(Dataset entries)
▶

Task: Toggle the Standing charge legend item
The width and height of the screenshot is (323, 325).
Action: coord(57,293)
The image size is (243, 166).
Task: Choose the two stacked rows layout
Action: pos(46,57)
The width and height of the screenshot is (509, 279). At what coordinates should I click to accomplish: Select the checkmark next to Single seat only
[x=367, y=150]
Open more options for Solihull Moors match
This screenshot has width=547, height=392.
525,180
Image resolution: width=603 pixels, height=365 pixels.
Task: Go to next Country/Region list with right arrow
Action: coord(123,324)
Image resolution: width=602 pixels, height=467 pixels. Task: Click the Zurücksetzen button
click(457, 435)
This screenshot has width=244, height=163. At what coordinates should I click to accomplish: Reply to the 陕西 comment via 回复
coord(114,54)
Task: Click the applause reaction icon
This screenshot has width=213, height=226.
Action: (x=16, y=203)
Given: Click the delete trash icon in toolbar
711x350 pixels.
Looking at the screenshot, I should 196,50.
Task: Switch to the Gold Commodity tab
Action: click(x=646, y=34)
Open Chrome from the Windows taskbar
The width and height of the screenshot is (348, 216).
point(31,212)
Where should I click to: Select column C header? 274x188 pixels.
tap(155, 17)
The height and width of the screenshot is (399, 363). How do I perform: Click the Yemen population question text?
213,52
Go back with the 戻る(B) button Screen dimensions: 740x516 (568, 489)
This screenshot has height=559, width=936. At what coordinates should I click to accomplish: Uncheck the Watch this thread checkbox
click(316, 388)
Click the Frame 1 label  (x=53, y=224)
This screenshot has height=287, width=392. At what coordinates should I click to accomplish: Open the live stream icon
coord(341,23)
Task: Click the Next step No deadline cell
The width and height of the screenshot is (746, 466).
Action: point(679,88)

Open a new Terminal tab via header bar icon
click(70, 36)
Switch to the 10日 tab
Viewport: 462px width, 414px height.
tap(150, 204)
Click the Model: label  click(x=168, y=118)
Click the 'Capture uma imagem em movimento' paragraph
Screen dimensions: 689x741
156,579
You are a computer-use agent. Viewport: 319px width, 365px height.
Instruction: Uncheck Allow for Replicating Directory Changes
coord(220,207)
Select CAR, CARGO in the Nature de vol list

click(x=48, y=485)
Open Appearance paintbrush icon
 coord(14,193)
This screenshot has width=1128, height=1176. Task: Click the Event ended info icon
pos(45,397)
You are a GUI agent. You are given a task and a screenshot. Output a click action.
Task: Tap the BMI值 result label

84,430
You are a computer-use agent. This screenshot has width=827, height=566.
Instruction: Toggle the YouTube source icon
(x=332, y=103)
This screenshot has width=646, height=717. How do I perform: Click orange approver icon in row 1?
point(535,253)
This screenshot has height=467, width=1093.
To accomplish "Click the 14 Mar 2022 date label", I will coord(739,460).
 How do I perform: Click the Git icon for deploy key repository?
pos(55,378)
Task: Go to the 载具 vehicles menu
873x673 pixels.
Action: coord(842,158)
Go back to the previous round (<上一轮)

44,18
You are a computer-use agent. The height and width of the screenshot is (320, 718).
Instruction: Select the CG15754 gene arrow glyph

◀

#### [Your assignment]
Your job is to give the data above again exactly, in full.

#### [Exercise result]
Task: Toggle the Standing charge legend item
The width and height of the screenshot is (323, 325).
Action: coord(57,293)
The image size is (243, 166).
Task: Choose the two stacked rows layout
Action: pos(46,57)
The width and height of the screenshot is (509, 279). At what coordinates should I click to accomplish: Select the checkmark next to Single seat only
[x=367, y=150]
Open more options for Solihull Moors match
This screenshot has width=547, height=392.
525,180
Image resolution: width=603 pixels, height=365 pixels.
Task: Go to next Country/Region list with right arrow
Action: coord(123,324)
Image resolution: width=602 pixels, height=467 pixels. Task: Click the Zurücksetzen button
click(457, 435)
This screenshot has width=244, height=163. At what coordinates should I click to accomplish: Reply to the 陕西 comment via 回复
coord(114,54)
Task: Click the applause reaction icon
This screenshot has width=213, height=226.
Action: (x=16, y=203)
Given: Click the delete trash icon in toolbar
711x350 pixels.
Looking at the screenshot, I should 196,50.
Task: Switch to the Gold Commodity tab
Action: click(x=646, y=34)
Open Chrome from the Windows taskbar
The width and height of the screenshot is (348, 216).
point(31,212)
Where should I click to: Select column C header? 274x188 pixels.
tap(155, 17)
The height and width of the screenshot is (399, 363). How do I perform: Click the Yemen population question text?
213,52
Go back with the 戻る(B) button Screen dimensions: 740x516 (568, 489)
This screenshot has height=559, width=936. At what coordinates should I click to accomplish: Uncheck the Watch this thread checkbox
click(316, 388)
Click the Frame 1 label  (x=53, y=224)
This screenshot has height=287, width=392. At what coordinates should I click to accomplish: Open the live stream icon
coord(341,23)
Task: Click the Next step No deadline cell
The width and height of the screenshot is (746, 466).
Action: point(679,88)

Open a new Terminal tab via header bar icon
click(70, 36)
Switch to the 10日 tab
Viewport: 462px width, 414px height.
tap(150, 204)
Click the Model: label  click(x=168, y=118)
Click the 'Capture uma imagem em movimento' paragraph
Screen dimensions: 689x741
156,579
You are a computer-use agent. Viewport: 319px width, 365px height.
Instruction: Uncheck Allow for Replicating Directory Changes
coord(220,207)
Select CAR, CARGO in the Nature de vol list

click(x=48, y=485)
Open Appearance paintbrush icon
 coord(14,193)
This screenshot has width=1128, height=1176. Task: Click the Event ended info icon
pos(45,397)
You are a GUI agent. You are given a task and a screenshot. Output a click action.
Task: Tap the BMI值 result label

84,430
You are a computer-use agent. This screenshot has width=827, height=566.
Instruction: Toggle the YouTube source icon
(x=332, y=103)
This screenshot has width=646, height=717. How do I perform: Click orange approver icon in row 1?
point(535,253)
This screenshot has height=467, width=1093.
To accomplish "Click the 14 Mar 2022 date label", I will coord(739,460).
 How do I perform: Click the Git icon for deploy key repository?
pos(55,378)
Task: Go to the 载具 vehicles menu
873x673 pixels.
Action: coord(842,158)
Go back to the previous round (<上一轮)

44,18
You are a computer-use agent. The height and width of the screenshot is (320, 718).
Instruction: Select the CG15754 gene arrow glyph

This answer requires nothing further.